Start of Block

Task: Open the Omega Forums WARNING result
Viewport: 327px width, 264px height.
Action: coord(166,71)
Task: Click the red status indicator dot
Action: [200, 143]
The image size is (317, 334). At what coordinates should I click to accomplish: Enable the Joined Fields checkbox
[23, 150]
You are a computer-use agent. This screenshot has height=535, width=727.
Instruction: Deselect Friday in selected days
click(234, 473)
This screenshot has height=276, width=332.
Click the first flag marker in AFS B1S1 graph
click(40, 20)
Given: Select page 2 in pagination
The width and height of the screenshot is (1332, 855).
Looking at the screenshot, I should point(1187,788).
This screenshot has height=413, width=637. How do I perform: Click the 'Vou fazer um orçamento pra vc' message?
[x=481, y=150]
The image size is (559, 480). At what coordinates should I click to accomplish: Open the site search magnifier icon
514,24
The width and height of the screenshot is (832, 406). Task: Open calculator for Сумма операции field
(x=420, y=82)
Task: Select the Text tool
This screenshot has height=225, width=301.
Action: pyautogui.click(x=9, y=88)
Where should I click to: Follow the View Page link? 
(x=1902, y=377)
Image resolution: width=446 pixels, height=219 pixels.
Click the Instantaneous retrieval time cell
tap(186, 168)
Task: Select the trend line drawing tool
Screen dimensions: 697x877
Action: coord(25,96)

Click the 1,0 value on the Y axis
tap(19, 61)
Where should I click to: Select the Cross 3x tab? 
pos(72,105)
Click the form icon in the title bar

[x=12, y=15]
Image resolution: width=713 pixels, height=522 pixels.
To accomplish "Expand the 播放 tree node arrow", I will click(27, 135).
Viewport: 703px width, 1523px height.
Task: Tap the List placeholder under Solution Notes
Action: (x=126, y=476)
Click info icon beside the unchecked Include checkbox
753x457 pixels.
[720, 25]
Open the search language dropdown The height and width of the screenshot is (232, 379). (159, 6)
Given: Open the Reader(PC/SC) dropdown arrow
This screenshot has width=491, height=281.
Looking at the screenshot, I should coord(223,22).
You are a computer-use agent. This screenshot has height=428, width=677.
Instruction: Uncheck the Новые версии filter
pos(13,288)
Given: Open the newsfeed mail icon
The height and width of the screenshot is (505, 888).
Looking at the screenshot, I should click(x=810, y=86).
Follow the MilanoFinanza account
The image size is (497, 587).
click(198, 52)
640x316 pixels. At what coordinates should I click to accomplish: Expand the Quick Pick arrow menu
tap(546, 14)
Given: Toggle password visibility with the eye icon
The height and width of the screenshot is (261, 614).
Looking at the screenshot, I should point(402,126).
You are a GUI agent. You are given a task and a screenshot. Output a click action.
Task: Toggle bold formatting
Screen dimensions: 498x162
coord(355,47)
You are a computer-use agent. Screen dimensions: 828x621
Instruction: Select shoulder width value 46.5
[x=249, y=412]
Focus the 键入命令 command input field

End of Block

Write out, exactly as they appear, the lines from the one containing "Image resolution: width=446" through the last line of the records above, both included, and nothing more.

Expected answer:
Image resolution: width=446 pixels, height=219 pixels.
Click the Instantaneous retrieval time cell
tap(186, 168)
Task: Select the trend line drawing tool
Screen dimensions: 697x877
Action: coord(25,96)

Click the 1,0 value on the Y axis
tap(19, 61)
Where should I click to: Select the Cross 3x tab? 
pos(72,105)
Click the form icon in the title bar

[x=12, y=15]
Image resolution: width=713 pixels, height=522 pixels.
To accomplish "Expand the 播放 tree node arrow", I will click(27, 135).
Viewport: 703px width, 1523px height.
Task: Tap the List placeholder under Solution Notes
Action: (x=126, y=476)
Click info icon beside the unchecked Include checkbox
753x457 pixels.
[720, 25]
Open the search language dropdown The height and width of the screenshot is (232, 379). (159, 6)
Given: Open the Reader(PC/SC) dropdown arrow
This screenshot has width=491, height=281.
Looking at the screenshot, I should coord(223,22).
You are a computer-use agent. This screenshot has height=428, width=677.
Instruction: Uncheck the Новые версии filter
pos(13,288)
Given: Open the newsfeed mail icon
The height and width of the screenshot is (505, 888).
Looking at the screenshot, I should click(x=810, y=86).
Follow the MilanoFinanza account
The image size is (497, 587).
click(198, 52)
640x316 pixels. At what coordinates should I click to accomplish: Expand the Quick Pick arrow menu
tap(546, 14)
Given: Toggle password visibility with the eye icon
The height and width of the screenshot is (261, 614).
Looking at the screenshot, I should point(402,126).
You are a GUI agent. You are given a task and a screenshot. Output a click action.
Task: Toggle bold formatting
Screen dimensions: 498x162
coord(355,47)
You are a computer-use agent. Screen dimensions: 828x621
Instruction: Select shoulder width value 46.5
[x=249, y=412]
Focus the 键入命令 command input field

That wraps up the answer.